MR RUGENDYKE (continuing):

I am concerned about a reduction of community services across the board and also in the police service. Usually the first casualties are those that are seen as the fringe services, which, in reality, are of major importance to the community. Such services include community policing initiatives, juvenile aid bureaus and beat-policing duties, all of which the community rely upon. While I hold strong views on law and order issues, I have a greater interest in social welfare issues. There is a greater need to provide police with the appropriate resources to take care of the disadvantaged groups in our community - the young, the disabled, the elderly. These groups are least able to take care of themselves, and it is our social duty to provide them with support and protection.

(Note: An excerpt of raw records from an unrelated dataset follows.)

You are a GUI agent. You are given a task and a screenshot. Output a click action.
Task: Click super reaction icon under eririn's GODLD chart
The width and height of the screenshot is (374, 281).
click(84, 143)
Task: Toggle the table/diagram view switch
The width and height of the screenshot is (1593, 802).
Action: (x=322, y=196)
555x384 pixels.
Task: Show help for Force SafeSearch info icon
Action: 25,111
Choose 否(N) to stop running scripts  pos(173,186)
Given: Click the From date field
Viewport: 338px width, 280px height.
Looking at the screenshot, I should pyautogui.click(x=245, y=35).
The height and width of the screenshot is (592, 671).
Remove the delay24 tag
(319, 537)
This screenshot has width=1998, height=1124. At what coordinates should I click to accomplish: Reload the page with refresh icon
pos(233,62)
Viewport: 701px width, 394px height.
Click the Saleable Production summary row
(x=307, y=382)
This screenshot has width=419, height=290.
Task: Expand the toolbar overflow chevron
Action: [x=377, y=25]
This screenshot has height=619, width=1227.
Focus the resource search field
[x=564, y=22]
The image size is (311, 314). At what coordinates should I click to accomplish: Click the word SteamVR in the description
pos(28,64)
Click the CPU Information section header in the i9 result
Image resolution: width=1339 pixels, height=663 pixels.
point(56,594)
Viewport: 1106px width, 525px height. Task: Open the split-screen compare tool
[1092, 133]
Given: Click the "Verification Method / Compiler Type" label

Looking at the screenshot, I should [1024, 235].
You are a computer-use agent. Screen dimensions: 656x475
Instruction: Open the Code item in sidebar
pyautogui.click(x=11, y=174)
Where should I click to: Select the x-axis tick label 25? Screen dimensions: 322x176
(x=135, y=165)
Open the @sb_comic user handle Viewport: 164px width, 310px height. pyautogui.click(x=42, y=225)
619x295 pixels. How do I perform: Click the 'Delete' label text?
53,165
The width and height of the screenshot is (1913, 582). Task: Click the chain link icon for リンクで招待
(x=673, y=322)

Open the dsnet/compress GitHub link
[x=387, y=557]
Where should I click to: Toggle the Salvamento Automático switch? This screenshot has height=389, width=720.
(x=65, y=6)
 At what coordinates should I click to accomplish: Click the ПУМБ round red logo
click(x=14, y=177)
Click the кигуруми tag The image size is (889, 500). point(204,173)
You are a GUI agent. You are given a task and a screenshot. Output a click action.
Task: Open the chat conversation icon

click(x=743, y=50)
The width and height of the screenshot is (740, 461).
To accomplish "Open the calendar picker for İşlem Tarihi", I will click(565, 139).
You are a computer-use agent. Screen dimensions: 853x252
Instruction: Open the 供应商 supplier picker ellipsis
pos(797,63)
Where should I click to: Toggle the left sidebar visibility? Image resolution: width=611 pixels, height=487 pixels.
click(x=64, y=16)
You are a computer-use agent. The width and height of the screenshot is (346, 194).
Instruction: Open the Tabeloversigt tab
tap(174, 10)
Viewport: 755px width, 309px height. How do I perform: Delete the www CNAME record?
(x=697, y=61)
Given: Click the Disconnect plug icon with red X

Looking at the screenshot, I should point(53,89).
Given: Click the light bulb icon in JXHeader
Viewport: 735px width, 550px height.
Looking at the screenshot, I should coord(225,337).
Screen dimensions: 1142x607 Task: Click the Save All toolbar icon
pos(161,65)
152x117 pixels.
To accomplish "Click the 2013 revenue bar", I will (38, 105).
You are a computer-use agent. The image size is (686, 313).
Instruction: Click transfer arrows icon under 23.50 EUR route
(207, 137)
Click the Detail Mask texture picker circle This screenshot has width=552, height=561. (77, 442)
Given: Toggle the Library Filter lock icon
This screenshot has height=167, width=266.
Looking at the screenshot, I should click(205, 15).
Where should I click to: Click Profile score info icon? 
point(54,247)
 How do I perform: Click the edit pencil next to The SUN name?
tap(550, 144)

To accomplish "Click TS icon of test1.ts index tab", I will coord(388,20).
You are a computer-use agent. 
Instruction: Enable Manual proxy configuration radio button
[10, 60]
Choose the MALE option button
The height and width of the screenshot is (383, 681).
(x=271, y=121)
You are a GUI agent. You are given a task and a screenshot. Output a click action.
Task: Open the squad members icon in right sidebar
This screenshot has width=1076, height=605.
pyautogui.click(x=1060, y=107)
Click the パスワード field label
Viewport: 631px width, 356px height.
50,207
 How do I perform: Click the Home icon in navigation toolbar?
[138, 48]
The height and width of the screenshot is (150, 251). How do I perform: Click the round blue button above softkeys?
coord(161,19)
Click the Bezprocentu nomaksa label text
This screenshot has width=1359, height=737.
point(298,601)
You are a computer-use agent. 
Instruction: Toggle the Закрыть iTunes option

I applaud the initiatives of police who make a concerted effort, often in their own time, to achieve these objectives. One such initiative is the Project Saul scheme, devised by Senior Constable Steve Neuhaus of Search and Rescue. Project Saul identifies young people from difficult backgrounds and takes them on rugged and gruelling camps, involving activities like caving, abseiling, bushcraft, team building and horsemanship. They are offered a chance to change a lifestyle, a chance to achieve personal goals and the opportunity to break down barriers between police and themselves. The AFP must recognise the value of such activities, not just in statistical terms but also in character-building exercises.

Another example is Sergeant Ron MacFarlane, who was awarded the Order of Australia Medal for his amazing capacity to recover stolen motor vehicles and to prosecute offenders. He continued this work tirelessly, until recently transferred to a desk job, which has severely restricted the focus on his specialised skills. His car has been taken off him, I believe. Then there is the city patrol special project team, which received an Australian violence prevention award in 1997. The team was commended by the Attorney-General in this house but was disbanded shortly after due to budgetary constraints. It disturbs me greatly that the arrogance of AFP management prevents it from supporting, applauding or marketing positive initiatives such as these.

I care exceedingly for the welfare of children, which also comes from my time in the police service. I have seen first-hand the damage done to children as a result of family breakdown, drug and alcohol abuse, violence and a range of other factors. Supports must be in place and sufficient resources provided to prevent children from falling through the cracks in service provision. As a foster carer, I have become acutely aware of the need for compassion, dedication and properly resourced support for the welfare of families and children. To this end, I look forward to taking part in the review of the Children's Services Act. It is my belief that the basis for this review must be that the best interests of the children are of paramount consideration. I hold the view that the legal system has nothing to do with justice in this area. The legal profession must not lose sight of the fact that children caught in the system are more than just bits of paper to be shuffled about willy-nilly; they must always be mindful that they are dealing with human beings.

There are other issues on the horizon which have the potential to impact dramatically on the future of Canberra. I refer specifically to the mooted sale of ACTEW and ACTTAB. I believe that the sale of Territory assets is not acceptable, without exploring the long-term ramifications and weighing up all reasonable alternatives.